[START OF Supplied material]

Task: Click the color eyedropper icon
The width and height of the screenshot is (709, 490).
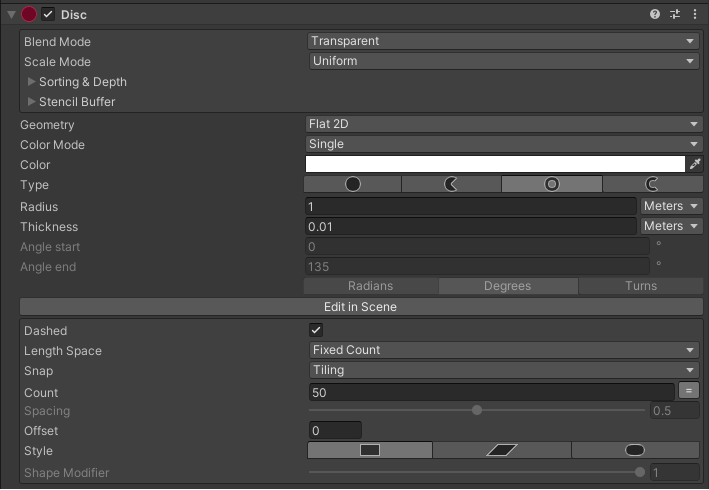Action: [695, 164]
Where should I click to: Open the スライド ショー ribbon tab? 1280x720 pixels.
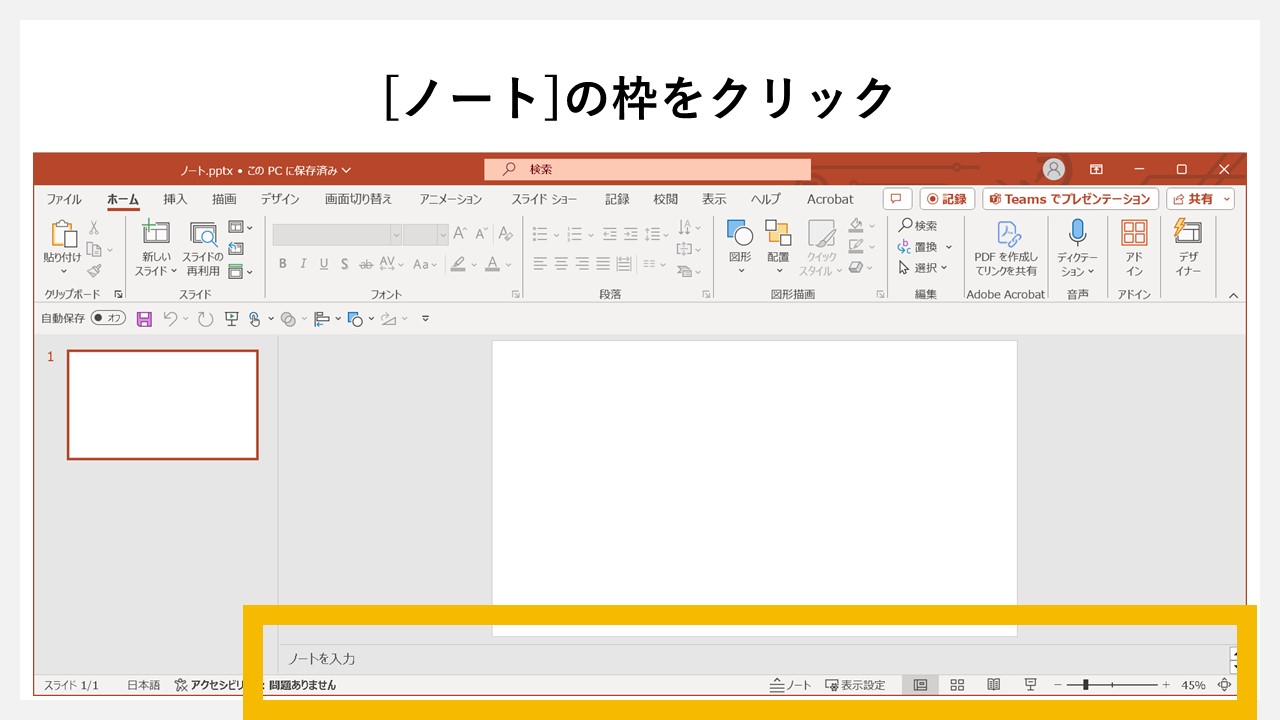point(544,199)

[END OF Supplied material]

**To do:**
Could you write out every line of the records above again, rescaling each coordinate in the answers by 2.15 and rounding to whole numbers, with halves rounded up? Keep all other numbers, such as the stated dimensions, unchanged, and leave the pictures out.

**Final result:**
Task: Click the color eyedropper icon
The width and height of the screenshot is (709, 490).
Action: [1494, 353]
Where should I click to: Open the スライド ショー ribbon tab? 1280x720 pixels.
point(1170,428)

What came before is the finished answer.